Instructions to follow >>
Print exactly the lines below between the line holding "[管道工程量计算] (59, 246)" and the line holding "[Facebook Classic] (839, 114)", inclusive, and nothing more.
- Opening Delimiter -
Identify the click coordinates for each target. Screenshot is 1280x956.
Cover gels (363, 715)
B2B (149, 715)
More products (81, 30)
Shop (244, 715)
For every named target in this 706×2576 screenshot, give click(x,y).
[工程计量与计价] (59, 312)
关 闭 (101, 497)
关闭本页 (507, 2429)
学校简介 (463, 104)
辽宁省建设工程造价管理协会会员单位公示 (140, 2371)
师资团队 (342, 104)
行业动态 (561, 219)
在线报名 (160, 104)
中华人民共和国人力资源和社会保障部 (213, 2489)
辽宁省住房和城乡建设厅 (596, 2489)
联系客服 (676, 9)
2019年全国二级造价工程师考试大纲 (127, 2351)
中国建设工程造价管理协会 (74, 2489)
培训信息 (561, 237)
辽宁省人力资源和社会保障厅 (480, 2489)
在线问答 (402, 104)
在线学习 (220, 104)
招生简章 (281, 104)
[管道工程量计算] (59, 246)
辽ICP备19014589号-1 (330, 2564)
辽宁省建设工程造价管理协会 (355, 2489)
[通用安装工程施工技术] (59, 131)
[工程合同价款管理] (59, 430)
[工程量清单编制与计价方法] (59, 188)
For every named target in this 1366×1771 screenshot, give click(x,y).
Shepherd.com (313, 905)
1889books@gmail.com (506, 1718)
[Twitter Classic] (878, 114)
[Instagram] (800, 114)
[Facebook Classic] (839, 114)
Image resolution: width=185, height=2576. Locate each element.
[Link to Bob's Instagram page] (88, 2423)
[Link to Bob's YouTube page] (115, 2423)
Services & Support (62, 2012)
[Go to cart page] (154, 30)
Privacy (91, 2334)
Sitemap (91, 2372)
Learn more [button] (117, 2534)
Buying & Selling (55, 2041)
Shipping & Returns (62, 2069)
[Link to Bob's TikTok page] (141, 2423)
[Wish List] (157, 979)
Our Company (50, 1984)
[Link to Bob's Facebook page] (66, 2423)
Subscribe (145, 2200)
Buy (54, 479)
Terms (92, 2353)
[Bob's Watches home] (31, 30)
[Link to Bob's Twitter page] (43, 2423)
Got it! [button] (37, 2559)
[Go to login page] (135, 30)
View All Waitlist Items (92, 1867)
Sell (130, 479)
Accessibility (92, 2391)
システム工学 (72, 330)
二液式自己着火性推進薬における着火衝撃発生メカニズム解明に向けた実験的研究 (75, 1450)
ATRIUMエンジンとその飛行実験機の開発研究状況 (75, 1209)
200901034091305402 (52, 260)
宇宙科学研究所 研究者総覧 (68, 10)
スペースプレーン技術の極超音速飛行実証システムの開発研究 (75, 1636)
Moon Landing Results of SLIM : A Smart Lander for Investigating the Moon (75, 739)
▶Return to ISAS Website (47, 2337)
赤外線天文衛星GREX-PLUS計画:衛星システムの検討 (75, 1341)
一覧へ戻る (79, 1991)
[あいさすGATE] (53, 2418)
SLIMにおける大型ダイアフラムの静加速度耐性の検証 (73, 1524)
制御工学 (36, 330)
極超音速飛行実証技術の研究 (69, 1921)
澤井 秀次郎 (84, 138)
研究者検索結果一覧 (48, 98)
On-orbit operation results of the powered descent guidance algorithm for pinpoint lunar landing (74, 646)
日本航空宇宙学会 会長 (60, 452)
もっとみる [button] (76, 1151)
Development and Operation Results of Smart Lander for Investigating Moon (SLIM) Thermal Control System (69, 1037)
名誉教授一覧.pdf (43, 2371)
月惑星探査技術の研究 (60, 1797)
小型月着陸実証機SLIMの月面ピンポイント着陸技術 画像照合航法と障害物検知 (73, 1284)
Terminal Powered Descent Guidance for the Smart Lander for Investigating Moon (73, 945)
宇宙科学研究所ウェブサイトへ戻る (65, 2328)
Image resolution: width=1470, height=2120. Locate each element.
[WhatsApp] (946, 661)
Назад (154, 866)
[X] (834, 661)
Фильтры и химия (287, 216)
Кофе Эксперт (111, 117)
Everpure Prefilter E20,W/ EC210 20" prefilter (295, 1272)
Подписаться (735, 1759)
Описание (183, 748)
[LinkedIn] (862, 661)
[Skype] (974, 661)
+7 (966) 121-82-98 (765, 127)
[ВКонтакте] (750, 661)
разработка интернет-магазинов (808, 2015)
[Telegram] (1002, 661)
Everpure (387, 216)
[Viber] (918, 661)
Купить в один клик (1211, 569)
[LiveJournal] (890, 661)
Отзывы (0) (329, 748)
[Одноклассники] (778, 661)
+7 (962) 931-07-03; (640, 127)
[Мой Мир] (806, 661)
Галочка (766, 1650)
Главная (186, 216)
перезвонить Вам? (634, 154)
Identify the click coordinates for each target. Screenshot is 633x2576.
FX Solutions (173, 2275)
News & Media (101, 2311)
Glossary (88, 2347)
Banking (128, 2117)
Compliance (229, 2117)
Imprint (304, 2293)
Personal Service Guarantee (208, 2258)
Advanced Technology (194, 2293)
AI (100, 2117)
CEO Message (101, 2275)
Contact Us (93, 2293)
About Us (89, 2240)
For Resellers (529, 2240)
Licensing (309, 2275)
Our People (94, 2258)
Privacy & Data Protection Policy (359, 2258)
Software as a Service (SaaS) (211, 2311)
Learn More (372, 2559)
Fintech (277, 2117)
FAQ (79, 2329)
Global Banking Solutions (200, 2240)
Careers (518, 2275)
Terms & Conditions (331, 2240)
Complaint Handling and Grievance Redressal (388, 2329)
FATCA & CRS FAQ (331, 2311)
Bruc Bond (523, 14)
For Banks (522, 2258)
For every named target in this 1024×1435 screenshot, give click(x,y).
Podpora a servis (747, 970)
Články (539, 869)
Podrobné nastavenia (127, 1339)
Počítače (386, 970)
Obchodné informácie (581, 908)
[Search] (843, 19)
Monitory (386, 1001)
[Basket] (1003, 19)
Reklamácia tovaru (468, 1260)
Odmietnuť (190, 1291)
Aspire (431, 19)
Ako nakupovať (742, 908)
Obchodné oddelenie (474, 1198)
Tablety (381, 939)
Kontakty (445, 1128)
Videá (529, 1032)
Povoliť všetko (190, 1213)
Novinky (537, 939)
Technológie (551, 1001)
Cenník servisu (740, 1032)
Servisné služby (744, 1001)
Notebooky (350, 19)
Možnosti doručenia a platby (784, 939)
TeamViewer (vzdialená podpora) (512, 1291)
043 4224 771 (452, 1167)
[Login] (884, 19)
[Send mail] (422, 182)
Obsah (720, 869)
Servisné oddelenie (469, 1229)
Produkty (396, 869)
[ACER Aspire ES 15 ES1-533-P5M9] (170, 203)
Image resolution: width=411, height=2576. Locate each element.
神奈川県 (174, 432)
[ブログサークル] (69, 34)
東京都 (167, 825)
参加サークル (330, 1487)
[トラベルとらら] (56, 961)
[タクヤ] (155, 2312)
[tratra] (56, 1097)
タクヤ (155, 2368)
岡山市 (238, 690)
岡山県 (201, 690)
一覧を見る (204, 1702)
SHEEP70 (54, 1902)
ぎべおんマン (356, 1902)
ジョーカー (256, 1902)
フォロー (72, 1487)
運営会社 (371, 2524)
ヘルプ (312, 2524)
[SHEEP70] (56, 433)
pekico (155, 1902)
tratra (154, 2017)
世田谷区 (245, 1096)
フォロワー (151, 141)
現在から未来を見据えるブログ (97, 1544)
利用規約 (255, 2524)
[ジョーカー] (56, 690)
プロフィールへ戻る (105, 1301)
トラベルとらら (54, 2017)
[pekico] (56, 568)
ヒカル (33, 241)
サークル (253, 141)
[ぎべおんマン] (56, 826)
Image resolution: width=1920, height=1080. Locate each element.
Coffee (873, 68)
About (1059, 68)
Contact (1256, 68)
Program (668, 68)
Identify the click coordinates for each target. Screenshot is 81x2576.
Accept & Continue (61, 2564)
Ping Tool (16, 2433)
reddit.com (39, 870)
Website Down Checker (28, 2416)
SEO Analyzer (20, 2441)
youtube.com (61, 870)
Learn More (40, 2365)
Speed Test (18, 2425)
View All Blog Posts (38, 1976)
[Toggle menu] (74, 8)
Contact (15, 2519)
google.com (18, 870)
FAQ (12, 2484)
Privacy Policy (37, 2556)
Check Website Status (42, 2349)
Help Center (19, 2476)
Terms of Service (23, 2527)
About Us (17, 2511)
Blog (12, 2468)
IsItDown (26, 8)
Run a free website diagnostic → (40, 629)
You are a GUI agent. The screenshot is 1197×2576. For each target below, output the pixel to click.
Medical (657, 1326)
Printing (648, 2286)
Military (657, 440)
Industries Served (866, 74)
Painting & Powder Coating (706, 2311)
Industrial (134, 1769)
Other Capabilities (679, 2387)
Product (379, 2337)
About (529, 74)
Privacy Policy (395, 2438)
- Closing Delimiter -
Written answer >>
[管道工程量计算] (59, 246)
辽ICP备19014589号-1 (330, 2564)
辽宁省建设工程造价管理协会 (355, 2489)
[通用安装工程施工技术] (59, 131)
[工程合同价款管理] (59, 430)
[工程量清单编制与计价方法] (59, 188)
For every named target in this 1366×1771 screenshot, give click(x,y).
Shepherd.com (313, 905)
1889books@gmail.com (506, 1718)
[Twitter Classic] (878, 114)
[Instagram] (800, 114)
[Facebook Classic] (839, 114)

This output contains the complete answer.